One important clarification came out of the research: there is a category of AI task where sub-5% error rates do appear. When AI is asked to summarize a document it has in front of it — checking consistency with provided text — some models achieve under 1% error. But that is a fundamentally different task from answering open-ended factual questions from memory. The claim says "factual questions," which is the harder, more relevant case. There, every tested model falls far short of the 5% threshold.

## What should you keep in mind?

Hallucination rates vary considerably between models, benchmarks, and question types. A model that hallucinates 33% on one benchmark might perform differently on another. The rates cited here reflect specific testing conditions, and the field moves quickly — newer models may perform differently.

Systems augmented with retrieval tools (sometimes called RAG) can reduce hallucination substantially by grounding answers in retrieved documents rather than relying solely on the model's memory. The claim doesn't specify such systems, and base model rates are what the evidence addresses.

The sources used here are credible but not peer-reviewed academic journals. IEEE's Communications Society is a major professional engineering body; Artificial Analysis and AllAboutAI are established benchmarking platforms with publicly reproducible methods. None of the three sources disagrees with the others on the core picture.

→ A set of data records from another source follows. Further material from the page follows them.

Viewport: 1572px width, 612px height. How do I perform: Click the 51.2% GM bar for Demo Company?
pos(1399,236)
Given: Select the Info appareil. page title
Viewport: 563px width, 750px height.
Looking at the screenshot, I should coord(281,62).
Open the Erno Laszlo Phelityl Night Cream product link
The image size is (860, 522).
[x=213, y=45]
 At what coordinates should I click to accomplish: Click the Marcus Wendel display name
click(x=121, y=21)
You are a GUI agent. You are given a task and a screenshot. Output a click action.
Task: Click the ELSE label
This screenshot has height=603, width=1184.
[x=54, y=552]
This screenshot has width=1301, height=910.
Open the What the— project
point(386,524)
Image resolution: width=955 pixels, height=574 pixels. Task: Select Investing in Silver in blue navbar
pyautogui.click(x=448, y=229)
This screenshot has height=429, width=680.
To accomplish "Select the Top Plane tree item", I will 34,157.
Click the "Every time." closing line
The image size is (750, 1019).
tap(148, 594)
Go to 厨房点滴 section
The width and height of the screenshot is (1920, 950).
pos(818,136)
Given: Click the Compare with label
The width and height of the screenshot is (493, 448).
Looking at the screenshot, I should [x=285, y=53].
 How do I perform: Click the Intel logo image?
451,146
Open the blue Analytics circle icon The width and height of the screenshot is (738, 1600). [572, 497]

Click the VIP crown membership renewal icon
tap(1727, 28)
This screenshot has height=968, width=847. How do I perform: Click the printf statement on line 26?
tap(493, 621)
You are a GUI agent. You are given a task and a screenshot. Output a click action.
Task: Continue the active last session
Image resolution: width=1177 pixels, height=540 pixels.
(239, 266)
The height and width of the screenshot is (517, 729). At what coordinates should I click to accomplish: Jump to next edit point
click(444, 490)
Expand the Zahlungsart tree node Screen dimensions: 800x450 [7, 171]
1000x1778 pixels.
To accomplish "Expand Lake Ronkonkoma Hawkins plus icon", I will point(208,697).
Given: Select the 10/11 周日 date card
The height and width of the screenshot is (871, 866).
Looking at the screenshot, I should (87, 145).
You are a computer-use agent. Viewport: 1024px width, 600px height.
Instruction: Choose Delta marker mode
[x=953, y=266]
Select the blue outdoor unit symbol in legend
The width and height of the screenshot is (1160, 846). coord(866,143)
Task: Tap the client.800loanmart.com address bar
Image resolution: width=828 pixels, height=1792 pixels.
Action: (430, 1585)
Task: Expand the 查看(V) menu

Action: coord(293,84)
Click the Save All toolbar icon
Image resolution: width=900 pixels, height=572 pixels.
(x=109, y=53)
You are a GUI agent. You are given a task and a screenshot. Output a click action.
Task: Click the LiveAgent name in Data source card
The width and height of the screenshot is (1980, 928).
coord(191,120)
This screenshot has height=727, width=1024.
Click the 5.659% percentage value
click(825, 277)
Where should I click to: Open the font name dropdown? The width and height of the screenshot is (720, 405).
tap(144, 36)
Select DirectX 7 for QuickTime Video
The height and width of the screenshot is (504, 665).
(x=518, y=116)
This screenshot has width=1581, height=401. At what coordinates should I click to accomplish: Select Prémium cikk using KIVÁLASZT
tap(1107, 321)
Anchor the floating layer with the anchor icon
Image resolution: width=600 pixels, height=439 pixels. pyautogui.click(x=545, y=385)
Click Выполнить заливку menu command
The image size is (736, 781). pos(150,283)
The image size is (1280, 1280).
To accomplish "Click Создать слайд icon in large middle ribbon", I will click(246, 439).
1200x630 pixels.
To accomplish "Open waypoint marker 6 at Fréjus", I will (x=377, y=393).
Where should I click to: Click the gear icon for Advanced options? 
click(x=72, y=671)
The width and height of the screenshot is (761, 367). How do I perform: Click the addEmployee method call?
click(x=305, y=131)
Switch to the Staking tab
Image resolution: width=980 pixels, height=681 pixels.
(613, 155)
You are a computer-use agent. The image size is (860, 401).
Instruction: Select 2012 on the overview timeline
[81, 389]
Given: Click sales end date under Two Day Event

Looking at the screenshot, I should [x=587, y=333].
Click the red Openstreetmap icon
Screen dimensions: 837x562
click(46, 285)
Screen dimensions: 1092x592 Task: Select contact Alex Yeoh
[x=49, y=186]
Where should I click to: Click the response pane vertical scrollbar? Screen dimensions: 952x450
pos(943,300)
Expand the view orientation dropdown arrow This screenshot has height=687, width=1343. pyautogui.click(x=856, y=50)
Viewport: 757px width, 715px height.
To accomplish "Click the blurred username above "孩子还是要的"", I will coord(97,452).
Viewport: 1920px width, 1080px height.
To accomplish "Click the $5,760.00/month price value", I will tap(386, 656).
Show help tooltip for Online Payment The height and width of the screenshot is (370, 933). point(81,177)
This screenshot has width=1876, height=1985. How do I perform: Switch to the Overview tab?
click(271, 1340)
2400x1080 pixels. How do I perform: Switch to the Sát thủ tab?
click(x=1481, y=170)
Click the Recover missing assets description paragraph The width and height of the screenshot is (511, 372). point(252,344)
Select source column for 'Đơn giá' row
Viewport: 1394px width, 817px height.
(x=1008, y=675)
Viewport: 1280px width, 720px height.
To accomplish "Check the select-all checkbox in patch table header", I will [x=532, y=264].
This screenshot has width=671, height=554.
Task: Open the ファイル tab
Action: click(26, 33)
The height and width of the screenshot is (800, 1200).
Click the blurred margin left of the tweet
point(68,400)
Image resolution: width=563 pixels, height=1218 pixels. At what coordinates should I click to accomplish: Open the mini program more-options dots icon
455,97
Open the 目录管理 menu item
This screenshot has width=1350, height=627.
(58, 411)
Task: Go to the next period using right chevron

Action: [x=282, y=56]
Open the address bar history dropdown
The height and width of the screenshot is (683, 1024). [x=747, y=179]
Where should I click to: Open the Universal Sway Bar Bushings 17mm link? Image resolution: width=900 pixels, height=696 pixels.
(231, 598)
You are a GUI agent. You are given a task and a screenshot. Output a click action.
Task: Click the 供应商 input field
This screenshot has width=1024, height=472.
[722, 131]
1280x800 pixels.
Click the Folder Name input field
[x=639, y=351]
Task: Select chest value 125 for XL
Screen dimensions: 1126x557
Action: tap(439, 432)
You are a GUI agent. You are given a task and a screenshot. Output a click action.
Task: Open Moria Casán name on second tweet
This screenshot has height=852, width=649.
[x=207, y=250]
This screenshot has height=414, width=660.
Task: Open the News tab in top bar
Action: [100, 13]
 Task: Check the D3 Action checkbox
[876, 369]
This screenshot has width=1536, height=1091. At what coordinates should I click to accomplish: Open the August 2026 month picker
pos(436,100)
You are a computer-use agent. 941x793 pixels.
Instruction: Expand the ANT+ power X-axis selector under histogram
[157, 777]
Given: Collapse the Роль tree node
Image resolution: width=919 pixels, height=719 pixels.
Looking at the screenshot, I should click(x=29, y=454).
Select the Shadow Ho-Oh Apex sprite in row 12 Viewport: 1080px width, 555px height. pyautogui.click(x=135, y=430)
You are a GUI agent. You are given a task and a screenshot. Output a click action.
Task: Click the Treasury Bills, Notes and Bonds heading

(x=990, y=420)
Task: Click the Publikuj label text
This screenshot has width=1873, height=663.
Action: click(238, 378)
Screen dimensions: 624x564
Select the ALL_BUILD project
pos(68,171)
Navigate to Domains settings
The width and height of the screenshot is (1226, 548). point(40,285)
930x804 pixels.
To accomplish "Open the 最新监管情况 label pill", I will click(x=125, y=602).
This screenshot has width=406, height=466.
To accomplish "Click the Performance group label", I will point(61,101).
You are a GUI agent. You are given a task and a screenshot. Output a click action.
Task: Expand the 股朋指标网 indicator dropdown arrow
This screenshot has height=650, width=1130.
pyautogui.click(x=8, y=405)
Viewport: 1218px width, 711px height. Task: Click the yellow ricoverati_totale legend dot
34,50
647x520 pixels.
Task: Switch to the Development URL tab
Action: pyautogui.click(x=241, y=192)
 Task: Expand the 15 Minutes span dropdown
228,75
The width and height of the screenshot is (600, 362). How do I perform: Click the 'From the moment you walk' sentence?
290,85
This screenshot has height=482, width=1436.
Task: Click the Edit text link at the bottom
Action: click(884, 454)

What's perhaps most striking: even the *best* model on the most comprehensive benchmark still hallucinated more than one time in five. The 5% ceiling isn't close to being achieved under real-world factual QA conditions.

## How was this verified?

This narrative summarizes a structured proof that collected and independently verified three sources, each documenting hallucination rates well above 5% across different models and benchmarks. Full details of the evidence, source credibility assessments, and adversarial checks are in [the structured proof report](proof.md) and [the full verification audit](proof_audit.md). To inspect the methodology or reproduce the results, you can [re-run the proof yourself](proof.py).